As to the story line: After her father’s death in an earthquake, Samantha “Sam” Montgomery has been treated terribly by her vain, self-obsessed stepmother, Fiona (Jennifer Coolidge, American Wedding), and her stupid twin stepsisters, Brianna (Madeline Zima, TV’s The Nanny) and Gabriella (Andrea Avery, A Soul to Take). At Dad’s famous friendly diner in the San Fernando Valley north of Los Angles, Sam scrubs and mops and slings hash every spare moment, while the other females in the family lounge around the pool. Nevertheless, Sam maintains an “A” average, so she can achieve her dream of going to Princeton. But with no time for friends or money for nice clothes, Sam is a social outcast, the object of ridicule by the brainless bimbos in the Valley Girl in-crowd.
Yet she has an intense e-mail relationship with a mystery boy from her school. Revealing their secret selves to one another as letter writers do, they’ve started to fall in love. Reluctantly — fearing rejection because she’s nothing more than who she is — Sam agrees to meet the boy at the Halloween Homecoming Dance.
The manager of the diner (Regina King, Daddy Day Care), a cool fairy godmother, steps in and provides Sam with the perfect Cinderella costume — the wedding dress she had packed away, and a beautiful mask. Sam’s platonic pal, Carter (Dan Byrd, TV’s Salem’s Lot), a Method-actor wannabe who’s dashing in his Zorro getup, drives them to the dance in his father’s Mercedes.
The mystery boy is none other than Austin Ames, hero of the football team and ex-boyfriend of the queen-bee bimbo. Austin is adorable in his Prince Charming outfit, but just as a kiss is about to occur, Sam’s cell phone beeps and off she flees to get back to the diner by midnight. Instead of leaving her slipper, she drops the cell phone.
Poor Prince Austin spends days looking for his masked beauty, putting up fliers all over school and fending off all the girls who claim to be the mystery Cinderella. There are adolescent misunderstandings, tissy fits, rebellions against parents and finally, well, you know.

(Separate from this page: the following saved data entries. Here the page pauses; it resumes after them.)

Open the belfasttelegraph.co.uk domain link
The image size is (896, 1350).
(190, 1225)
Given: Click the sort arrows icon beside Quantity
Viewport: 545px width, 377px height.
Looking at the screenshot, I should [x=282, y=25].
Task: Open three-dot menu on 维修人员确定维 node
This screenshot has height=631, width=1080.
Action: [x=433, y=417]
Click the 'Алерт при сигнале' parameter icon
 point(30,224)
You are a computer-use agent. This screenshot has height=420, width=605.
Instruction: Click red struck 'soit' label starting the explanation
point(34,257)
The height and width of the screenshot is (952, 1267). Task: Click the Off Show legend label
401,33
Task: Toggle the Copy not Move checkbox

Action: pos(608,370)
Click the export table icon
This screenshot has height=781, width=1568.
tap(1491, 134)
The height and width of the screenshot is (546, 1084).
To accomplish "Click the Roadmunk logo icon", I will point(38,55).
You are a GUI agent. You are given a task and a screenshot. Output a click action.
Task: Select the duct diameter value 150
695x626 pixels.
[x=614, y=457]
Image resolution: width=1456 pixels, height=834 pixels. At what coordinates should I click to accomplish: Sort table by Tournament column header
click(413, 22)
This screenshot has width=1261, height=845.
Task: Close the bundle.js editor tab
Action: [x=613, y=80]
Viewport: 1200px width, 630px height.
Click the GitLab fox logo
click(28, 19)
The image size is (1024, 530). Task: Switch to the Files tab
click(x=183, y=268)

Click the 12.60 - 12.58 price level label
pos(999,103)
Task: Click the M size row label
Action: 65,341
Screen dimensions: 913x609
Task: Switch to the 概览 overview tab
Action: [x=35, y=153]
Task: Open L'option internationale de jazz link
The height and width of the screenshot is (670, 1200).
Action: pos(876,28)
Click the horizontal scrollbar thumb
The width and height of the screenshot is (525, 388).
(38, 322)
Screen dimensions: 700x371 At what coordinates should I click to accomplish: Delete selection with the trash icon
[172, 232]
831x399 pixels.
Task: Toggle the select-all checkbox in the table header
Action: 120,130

The problem is that it’s all “so what?” The script, by a new-guy writer, is so paint-by-numbers, it seems it never went beyond a first draft. Cinderella is directed by another guy (Mark Rosman, mostly with TV credits), so the two chief decision-makers on this film are gender-predisposed not to delve into teenage-girl angst and give it any depth. (Forget Mom. Her job, it seems, was to make sure Hilary was in as many scenes as possible.)
If only Hillary can shake off the shallow men and her over-protective mom, she might grow up and make some artful career decisions for herself.